What went right in 2019?

The short answer to this question is…not a lot. I will say that Pedro Severino was a pleasant surprise last season. Claimed off waivers from the Washington Nationals and known for his above-average defense and lack of offense, Severino gave us the opposite in decent offense and struggles behind the plate.

Severino played in 70 games for the Nationals in 2018, posting a wRC+ of 31, a .168/.254/.247 slash, and a -0.7 fWAR. Those numbers looked much better in Baltimore as Severino finished 2019 with a .249/.321/.420 slash with 13 home runs, and a wRC+ of 94. He was worth 0.5 fWAR.

What led to his spike in offense? Severino was much more picky at the plate in 2019, lowering his first-pitch swing rate from 31.5% to 25.2% and lowering his chase rate from 30.8% to 23.9%. He also started hitting the ball harder, increasing his average exit velocity by four mph compared to his 2018 EV (83.2 mph to 87.2 mph).

I’m one of the biggest critics of Chance Sisco out there, but I will give him credit where credit is due. While he managed just a .210 average, Sisco posted a .333 OBP, largely thanks to his 11% walk rate. In 14 June games after his first call-up in 2019, Sisco owned a 1.033 OPS with four home runs and a 165 wRC+, but his early success quickly fell apart. It was at least a glimpse of what Sisco is capable of at the plate.

Offensively, Baltimore Orioles catchers were much more productive than I think most people expected. As a unit, they ranked 21st with a wRC+ of 82, ahead of two fellow AL East teams in the Tampa Bay Rays and Toronto Blue Jays. Unfortunately, the defense was a bit of a disaster.

What went wrong in 2019?

Just how bad was that defense last season? According to Baseball Prospectus advanced catching data, both Pedro Severino (-13.8) and Sisco (-11.1) ranked among the top five worst catchers in baseball in Fielding Runs Above Average and Framing Runs (-9.6). For reference, Austin Hedges led baseball with +26 Framing Runs and nine other catchers finished above +10.0.

Severino also committed the second most number of errors behind the plate (8) and ranked second in passed balls (10), however, how much of that can we place on the atrocious pitching staff sent out to the mound in 2019? I don’t think it’s fair to place all the blame on Severino, but those numbers are still very high.

There was also a high rate of stolen bases against this unit. Severino was able to cut down just 24% of base stealers, a 10% drop from 2018. Sisco ranked just behind Sevy in errors (6) and caught an abysmal 17% of runners. Sisco’s inability to throw out runners isn’t surprising, considering he ranks 74th in Pop Time and 75th in Exchange Rate, among 78 catchers.

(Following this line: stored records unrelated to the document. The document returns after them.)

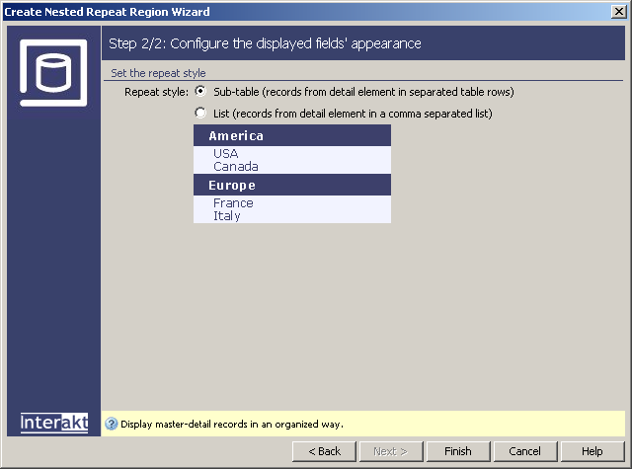Click the Italy row in preview table
The image size is (632, 469).
click(x=227, y=216)
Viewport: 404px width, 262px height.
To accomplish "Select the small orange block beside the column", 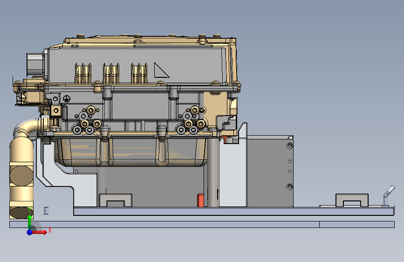I will pyautogui.click(x=200, y=200).
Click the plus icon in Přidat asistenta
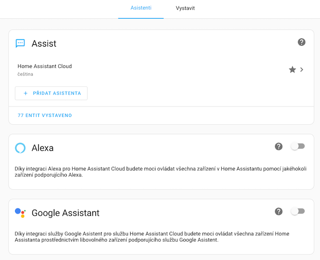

Again, I’m going to keep the pitching staff in mind here.

As previously mentioned, Sisco didn’t get his first call-up until June, where he hit .267 with four home runs, five doubles, and had a 165 wRC+. The thoughts of “has Sisco arrived?” came rushing back, until the calendar flipped to July. He hit .196 in July and .200 in August (31 total games), racking up just four total home runs and one double. Sisco also saw a steady drop in his walk rate as the season went along, possibly in part due to trying to find his stroke again.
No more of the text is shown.